AISI: GPT-5.5 Matches Mythos on Offensive Cyber Tasks

AI relevance: The UK AI Safety Institute's evaluation of GPT-5.5 shows offensive cyber capability is no longer a single-model anomaly — two frontier models now reach the same tier on independent government benchmarks, suggesting this is a structural shift in AI capability.
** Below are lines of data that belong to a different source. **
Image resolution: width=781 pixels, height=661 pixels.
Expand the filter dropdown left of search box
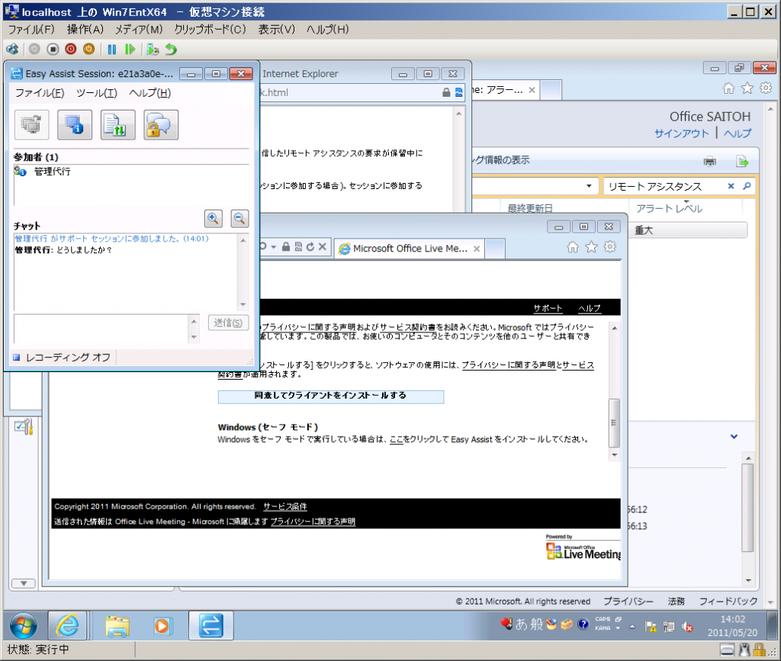click(590, 186)
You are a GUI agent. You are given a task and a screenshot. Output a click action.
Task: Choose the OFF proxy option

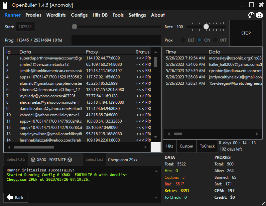(x=215, y=40)
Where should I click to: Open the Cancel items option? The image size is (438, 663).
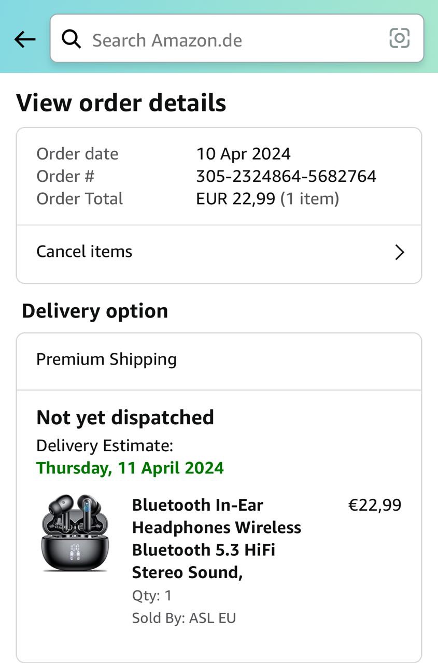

  • UK AISI published its evaluation of an early GPT-5.5 checkpoint on May 1, concluding the model reaches offensive-cyber parity with Anthropic's Claude Mythos Preview.
  • GPT-5.5 scored 71.4% on AISI's Expert-tier cyber task benchmark, compared to Mythos Preview at 68.6%, GPT-5.4 at 52.4%, and Opus 4.7 at 48.6%.
  • GPT-5.5 completed AISI's 32-step "The Last Ones" corporate-network attack range end-to-end in 2 of 10 attempts — the second model ever to do so after Mythos (3/10). AISI estimates a human expert needs roughly 20 hours to complete the same chain.
  • AISI red-teamers found a universal jailbreak in GPT-5.5's safeguard layer within six hours, eliciting violative cyber content across all queries provided by OpenAI, including multi-turn agentic settings.
  • OpenAI updated its safeguard stack in response, but a configuration issue in the version supplied to AISI meant the institute could not independently verify the final fix.
  • AISI frames this as a trend, not a one-off: if cyber-offensive skill emerges as a byproduct of improvements in long-horizon autonomy, reasoning, and coding, "we should expect further increases in cyber capability from models in the near future, potentially in quick succession."

Why it matters

Two independent frontier labs now produce models that can autonomously chain together multi-step network attacks at a level approaching a skilled human operator. The universal jailbreak found in six hours underscores how quickly safety controls can be bypassed at the model layer, even when the underlying capability is restricted. For defenders, the same evaluation pipeline also demonstrates that frontier models can be directed toward blue-team tasks — AISI explicitly notes its Trusted Access program makes these capabilities available to defenders.

What to do

  • Treat frontier model cyber evaluations as threat-informed defense planning data — the AISI "Cooling Tower" ICS range (unsolved by any model so far) defines the next escalation tier.
  • Audit which models your organization's agents use and whether safeguard configurations have been independently verified, not just vendor-claimed.
  • Watch for AISI's next evaluation drop on extended attack ranges; the gap between expert-tier scores and end-to-end range completion is the real measure of operational risk.